▶ What is required
Word for word, restate the records that come after this.

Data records
/---

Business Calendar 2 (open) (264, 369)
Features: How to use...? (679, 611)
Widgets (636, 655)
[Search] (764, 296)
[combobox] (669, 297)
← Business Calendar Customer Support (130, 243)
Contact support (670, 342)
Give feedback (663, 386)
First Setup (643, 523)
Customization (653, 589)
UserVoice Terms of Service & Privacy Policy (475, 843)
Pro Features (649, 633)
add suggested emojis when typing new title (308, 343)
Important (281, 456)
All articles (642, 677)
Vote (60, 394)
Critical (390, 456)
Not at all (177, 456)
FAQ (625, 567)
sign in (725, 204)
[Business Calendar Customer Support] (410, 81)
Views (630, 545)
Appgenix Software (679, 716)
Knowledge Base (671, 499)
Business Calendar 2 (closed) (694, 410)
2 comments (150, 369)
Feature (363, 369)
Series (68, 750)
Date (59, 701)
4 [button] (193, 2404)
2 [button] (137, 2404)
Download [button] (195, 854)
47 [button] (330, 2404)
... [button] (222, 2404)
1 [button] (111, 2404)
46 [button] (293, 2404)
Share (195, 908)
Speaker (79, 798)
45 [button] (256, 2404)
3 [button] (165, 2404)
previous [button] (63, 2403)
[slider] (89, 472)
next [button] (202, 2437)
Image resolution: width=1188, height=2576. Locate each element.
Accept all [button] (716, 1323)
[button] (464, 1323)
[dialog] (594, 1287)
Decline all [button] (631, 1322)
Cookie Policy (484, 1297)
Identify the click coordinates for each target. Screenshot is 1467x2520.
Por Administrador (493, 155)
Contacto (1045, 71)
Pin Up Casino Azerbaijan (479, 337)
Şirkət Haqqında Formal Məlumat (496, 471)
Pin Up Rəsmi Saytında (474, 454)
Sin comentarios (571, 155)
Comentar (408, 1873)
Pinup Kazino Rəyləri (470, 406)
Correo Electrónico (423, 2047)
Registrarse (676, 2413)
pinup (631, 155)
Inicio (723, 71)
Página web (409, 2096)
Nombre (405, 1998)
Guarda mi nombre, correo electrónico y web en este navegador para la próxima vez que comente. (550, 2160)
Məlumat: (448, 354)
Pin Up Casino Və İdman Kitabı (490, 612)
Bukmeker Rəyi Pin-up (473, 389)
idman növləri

\---

▶ Task solution
Business Calendar 2 (open) (264, 369)
Features: How to use...? (679, 611)
Widgets (636, 655)
[Search] (764, 296)
[combobox] (669, 297)
← Business Calendar Customer Support (130, 243)
Contact support (670, 342)
Give feedback (663, 386)
First Setup (643, 523)
Customization (653, 589)
UserVoice Terms of Service & Privacy Policy (475, 843)
Pro Features (649, 633)
add suggested emojis when typing new title (308, 343)
Important (281, 456)
All articles (642, 677)
Vote (60, 394)
Critical (390, 456)
Not at all (177, 456)
FAQ (625, 567)
sign in (725, 204)
[Business Calendar Customer Support] (410, 81)
Views (630, 545)
Appgenix Software (679, 716)
Knowledge Base (671, 499)
Business Calendar 2 (closed) (694, 410)
2 comments (150, 369)
Feature (363, 369)
Series (68, 750)
Date (59, 701)
4 [button] (193, 2404)
2 [button] (137, 2404)
Download [button] (195, 854)
47 [button] (330, 2404)
... [button] (222, 2404)
1 [button] (111, 2404)
46 [button] (293, 2404)
Share (195, 908)
Speaker (79, 798)
45 [button] (256, 2404)
3 [button] (165, 2404)
previous [button] (63, 2403)
[slider] (89, 472)
next [button] (202, 2437)
Image resolution: width=1188, height=2576. Locate each element.
Accept all [button] (716, 1323)
[button] (464, 1323)
[dialog] (594, 1287)
Decline all [button] (631, 1322)
Cookie Policy (484, 1297)
Identify the click coordinates for each target. Screenshot is 1467x2520.
Por Administrador (493, 155)
Contacto (1045, 71)
Pin Up Casino Azerbaijan (479, 337)
Şirkət Haqqında Formal Məlumat (496, 471)
Pin Up Rəsmi Saytında (474, 454)
Sin comentarios (571, 155)
Comentar (408, 1873)
Pinup Kazino Rəyləri (470, 406)
Correo Electrónico (423, 2047)
Registrarse (676, 2413)
pinup (631, 155)
Inicio (723, 71)
Página web (409, 2096)
Nombre (405, 1998)
Guarda mi nombre, correo electrónico y web en este navegador para la próxima vez que comente. (550, 2160)
Məlumat: (448, 354)
Pin Up Casino Və İdman Kitabı (490, 612)
Bukmeker Rəyi Pin-up (473, 389)
idman növləri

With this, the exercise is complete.